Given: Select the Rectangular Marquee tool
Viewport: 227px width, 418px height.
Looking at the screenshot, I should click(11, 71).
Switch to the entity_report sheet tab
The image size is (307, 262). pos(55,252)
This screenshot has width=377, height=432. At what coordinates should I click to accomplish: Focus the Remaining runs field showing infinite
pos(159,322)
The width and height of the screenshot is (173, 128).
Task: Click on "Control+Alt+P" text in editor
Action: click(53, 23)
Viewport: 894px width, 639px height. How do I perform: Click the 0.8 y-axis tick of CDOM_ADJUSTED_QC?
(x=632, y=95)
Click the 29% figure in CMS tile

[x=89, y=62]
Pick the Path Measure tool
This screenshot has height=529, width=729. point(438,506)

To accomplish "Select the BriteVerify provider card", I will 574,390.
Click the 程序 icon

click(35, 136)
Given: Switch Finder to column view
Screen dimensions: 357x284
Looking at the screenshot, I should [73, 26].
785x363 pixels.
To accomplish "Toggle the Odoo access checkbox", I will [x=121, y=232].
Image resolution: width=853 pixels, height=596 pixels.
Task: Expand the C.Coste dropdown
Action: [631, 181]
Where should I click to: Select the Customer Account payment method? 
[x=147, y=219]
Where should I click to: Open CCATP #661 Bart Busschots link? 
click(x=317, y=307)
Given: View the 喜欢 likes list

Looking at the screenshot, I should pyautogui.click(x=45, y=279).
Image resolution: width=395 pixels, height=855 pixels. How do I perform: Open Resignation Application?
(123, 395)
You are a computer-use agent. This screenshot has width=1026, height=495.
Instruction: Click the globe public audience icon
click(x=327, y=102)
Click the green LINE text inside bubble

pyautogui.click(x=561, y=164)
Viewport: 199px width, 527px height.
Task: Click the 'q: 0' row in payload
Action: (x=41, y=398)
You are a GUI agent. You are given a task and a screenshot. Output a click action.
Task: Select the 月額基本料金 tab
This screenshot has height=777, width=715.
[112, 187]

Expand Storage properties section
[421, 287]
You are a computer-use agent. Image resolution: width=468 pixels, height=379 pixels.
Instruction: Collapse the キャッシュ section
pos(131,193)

□ □ □ □ □

◆ Action item
Above are some records. Copy each of their lines that holds the string "computer".

◆ Result
You are a computer-use agent. This screenshot has width=1026, height=495.
You are a computer-use agent. Image resolution: width=468 pixels, height=379 pixels.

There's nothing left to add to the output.